In her first interview since taking up the hot-seat at the troubled college, she said some course programmes will have to be cut and job losses will be made as the fight to get Weymouth College back on track financially is launched.

But she added: "I am confident that once we get through the current difficulties facing the college we will have a bright future ahead - I wouldn't have taken on the job if I didn't believe that."

In January, three months before Mrs Moore took over as principal, the college revealed it had called in the bank to help bail it out of a £470,000 cash crisis and faced having to borrow more than £1.5 million to keep afloat. The massive shortfall was blamed on the crippling cost of last year's staff restructuring programme and a slump in student numbers.

Mrs Moore, who is 50, has already launched a five-year recovery plan for the college. She said: "My job is to stabilise the college in the short term, which basically means we have to balance the books.

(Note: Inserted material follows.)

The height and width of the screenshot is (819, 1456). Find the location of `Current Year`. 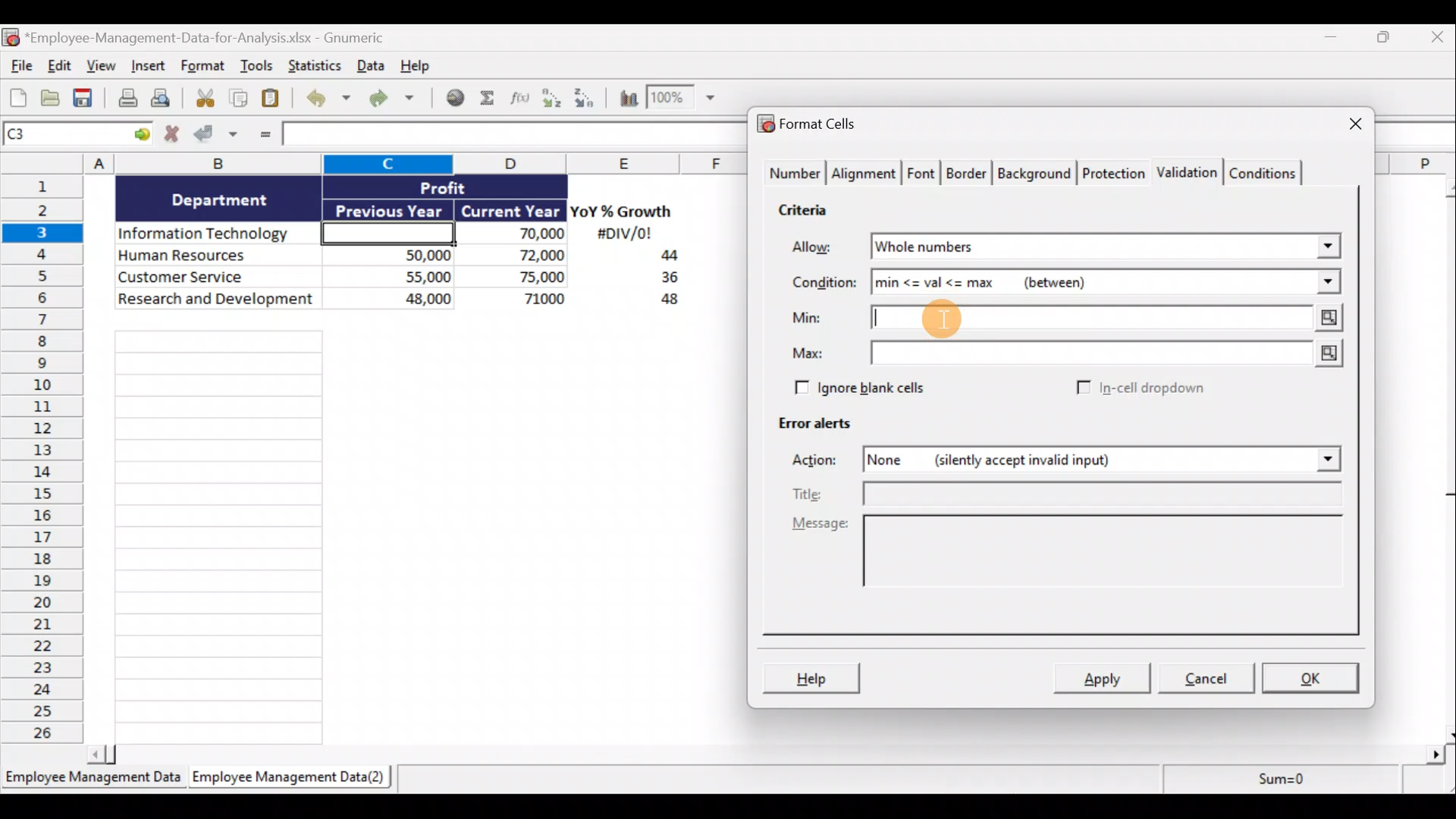

Current Year is located at coordinates (509, 212).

"We have to keep the balance between choice and financial prudence, so obviously we can't keep running programmes if they make a loss, but at the same time we need to look at the range of courses we offer too.

"We might have to shrink areas of provision, but we are trying not to take out programme areas."

She admitted some college staff would lose their jobs in the shake-up - but the extent of the redundancies would not be known until the autumn.

The new principal is no stranger to handling financial crisis. In her previous job as principal at South Lanarkshire College, near Glasgow, she was brought in to deal with a college in financial difficulty.

She said: "By the time I left, the college was more financially secure and was working as part of its community in collaboration with a number of partners in projects relating to social inclusion and economic regeneration.

"I believe my previous experience at South Lanarkshire and at Bilston College in the Midlands, where I also worked, has provided an excellent base for the developments that I and my team will take on at Weymouth College."

Applications for college places for the next academic year in some departments are up by 10 per cent, according to Mrs Moore.

She says if student numbers grow as much as the applications suggest, course and job cuts later in the year can be kept to a minimum.

She added: "I have already appointed a new financial director and deputy principal, Paul Lonsdale."